41試合で41得点/57失点。タレント力を考えると得点数はかなり物足りない。10番を背負ったMF高木善は攻撃の中心として活躍。チーム最多となる8ゴールを挙げているが、続くのが6ゴールのFWドウグラス・ヴィエイラとMF澤井の2人になる。高木三兄弟の次男のMF高木善の飛躍とMF澤井の成長は光ったが、2015年に活躍が目立ったMF南やFW高木大は期待を大きく下回る残念なシーズンになった。
若手のさらなる成長がチーム力アップにつながるはずだったが、リオ世代のMF杉本竜、DF安在、DF安西、MF中野雅などは思うような活躍が出来なかった。東京世代となるMF井上潮とMF渡辺皓の2人がポテンシャルの高さを見せつけたのは収穫の1つだったが、チームとしてあまり機能しておらず、若い選手も持ち味を出し切れない試合が多かった。サポーターにとってはフラストレーションが溜まる試合が目立った。
■ 今オフの東京ヴェルディのテーマは・・・。昨オフにGK佐藤優(千葉)とMF三竿健(鹿島)の2人を引き抜かれたが、振り返ってみると2人の穴を埋めることが出来ないままで開幕を迎えて最後まで穴を埋められないままだったと言える。キーパーはベテランのGK柴崎貴と若手のGK鈴木椋のポジション争いになったが、出場試合数は前者が20試合、後者は22試合。経験の浅いGK鈴木椋がゴールを守っているときは軽率なミスから失点する場面が多かった。
41節のC大阪戦(H)のキックオフ直前にJ2残留を確定させることが出来たが非常に苦しいシーズンになった。
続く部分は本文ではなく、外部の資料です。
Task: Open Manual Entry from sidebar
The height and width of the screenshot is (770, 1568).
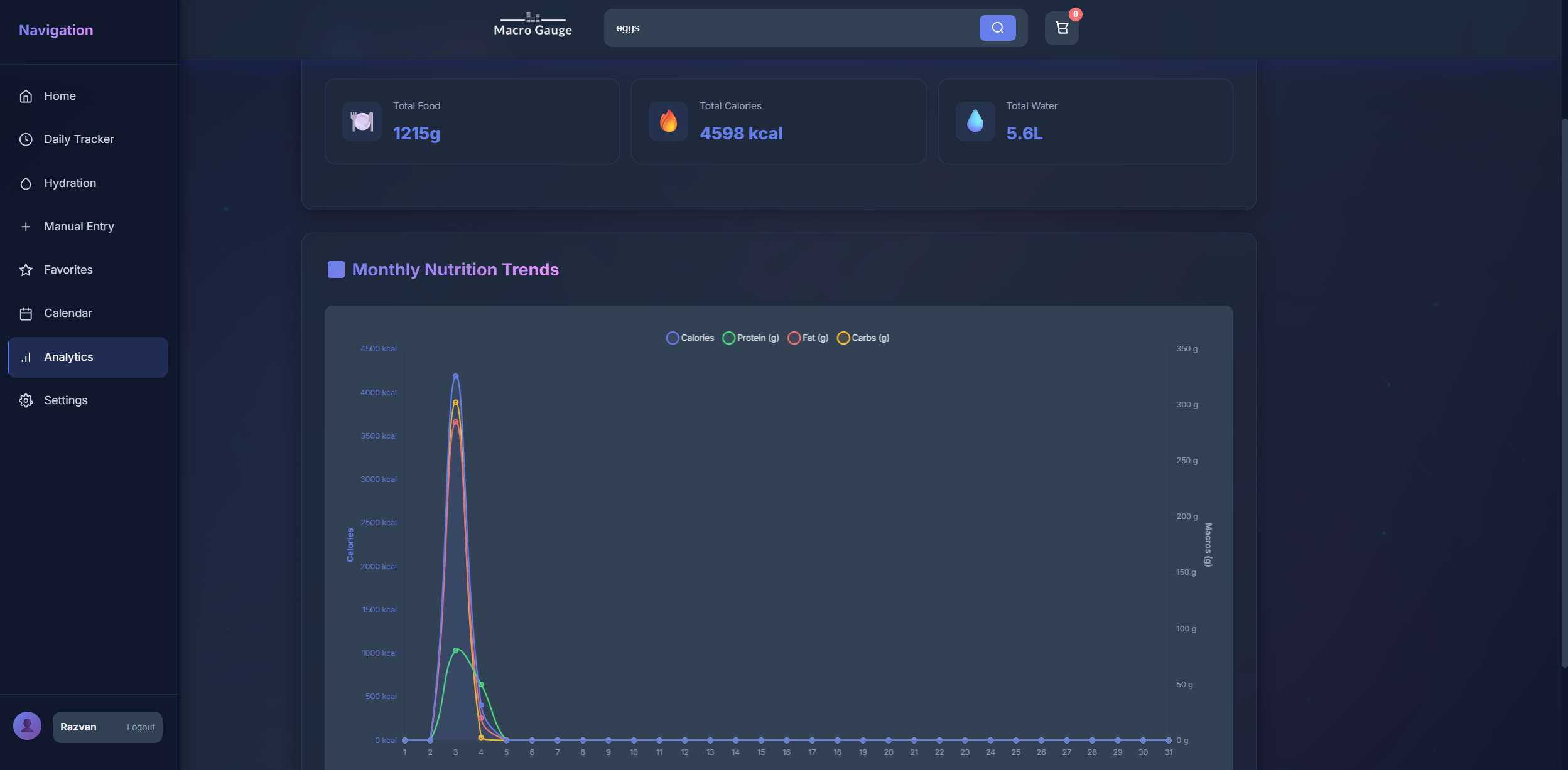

ポテンシャルの高い若手はたくさんいるのでチームを引っ張っていくことができる実力者を獲得できると少なくともプレーオフ争いには参加できるだけの戦力になると思われるので今オフのフロントの頑張りに期待したい。東京Vの注目ポイントを挙げてみると
・若手の有望株の流出を最小限に抑えることが出来るか?
・頼りになる正キーパーを補強できるか?
・CFタイプのストライカーを補強できるか?
・DF井林のパートナーとなる即戦力のCBを獲得できるか?
の4点になる。特に切実なのは1つ目である。昨オフもプロ1年目のMF三竿健(鹿島)を引き抜かれてしまったが、リオ世代の選手に限定してもMF中島翔(FC東京)、MF前田直(横浜FM)、MF吉野恭(京都)、MF三竿健(鹿島)と実に4人のユース出身者がJ1の有力クラブに引き抜かれている。次から次へと下部組織から優秀な若手が出てくるのが東京Vのいいところであるがやはり無限に人材が出てくるわけではない。